My first clue was when with the opening credits barely finished, we learn that New York Fire Capt. Rob Lowe’s son, also a fireman, is gay. I mean they just could not wait to stick that in there. Lowe is sent to Austin to repopulate a firehouse where everyone died in an explosion, and they tell him diversity is paramount (what?). As a result, we see him interviewing a paramedic in a hijab (he hires her even though she has 11 reprimands on her record), a black trans person (a twofer!), a basic Brown Guy who has failed the written exam four times (he hires him too), gay men, etc., etc. I mean is this the Fire Department or the SJW Cavalcade?
I don’t know about you, but if my house is on fire I want a 120-pound woman in a hijab with a record of not following orders and whose scarf is blowing around getting in her eyes and a trans person who’s checking to see if I’m a bigot before saving me.
One woman calls 911 because her Mexican neighbors were making some kind of disturbance, and the firefighters arrest her (citizen’s arrest) for being a racist. (No idea why they sent the fire department for a noisy piñata party) She starts having breathing trouble so they think she’s having a heart attack (who could blame her?). Before helping her, a fireman says “I should tell you I’m gay” (why?), and she recoils a little so the trans one bends down to help and says “And I’m trans.” When the woman is in respiratory distress! Excuse me?

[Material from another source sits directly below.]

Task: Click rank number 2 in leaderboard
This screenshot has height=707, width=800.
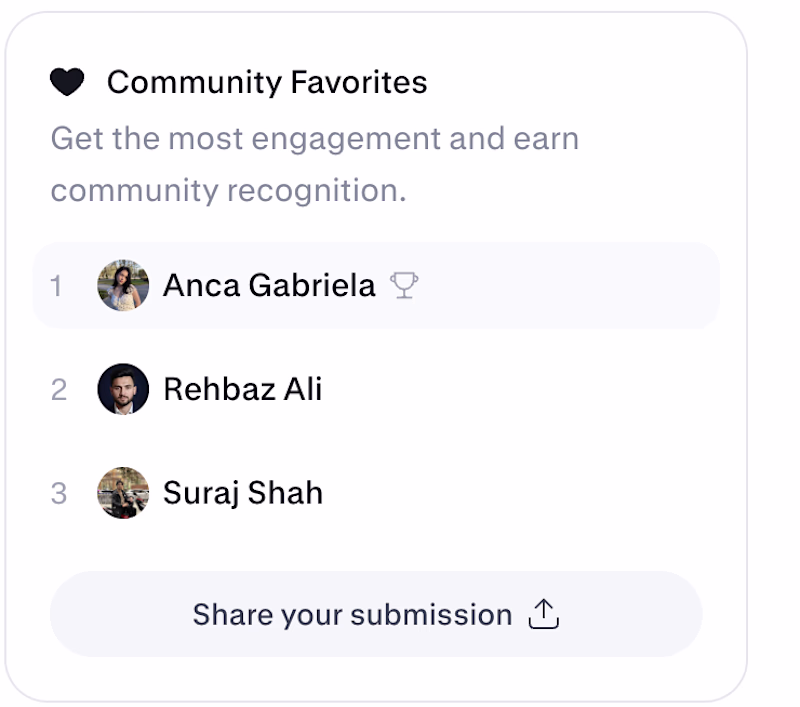Action: 59,390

In one pilot, they managed to pack in all that plus an opioid overdose, a learning disability, PTSD, and an illegal Mexican kid with asthma who is saved in the street by paramedic Liv Tyler, whose face is so puffed up with fillers that she looks like an alien. She tells the dad he needs an inhaler, and the dad says no insurance because he’s afraid of being deported, so she gives him her card and says she’s “with a group who doesn’t ask questions.” Why aren’t we mad at the irresponsible dad who put the kid in this situation?
And did I mention Lowe’s character is a metrosexual? In a locker room scene with all the firemen wearing only towels, he stands in front of the mirror and lets them all in on his skincare secrets, including the importance of exfoliating and moisturizing. Begone, Toxic Masculinity! He also goes for regular hair treatments so he won’t go bald. Oh, and he has cancer due to being a 911 first responder, and he tells his doctor he’s not sure if he wants this new cancer treatment that can prolong his life because he’ll lose his hair. “This is my look,” he says to her. Priorities, I tells ya!
Obviously we also have two men kissing. And this does not mean I have animosity toward gay people. I don’t. I have animosity toward sanctimonious TV writers who think they’re more sophisticated and intelligent than I am so they have to shove every social cause down my throat until I vote Democrat. We also have of course the requisite interracial couple, which is usually a white man with a black wife because the other way around makes black women mad.
Well, you know what, this whole stupid show made me mad, and a spinoff from the already woke enough 9-1-1 was not necessary. I want to be entertained, not yelled at.
For these reasons and for flying the Texas flag upside-down (which may have been on purpose. “Look at us! Stickin’ it to The Man!” but it may have been just ignorance), Two Thumbs Down.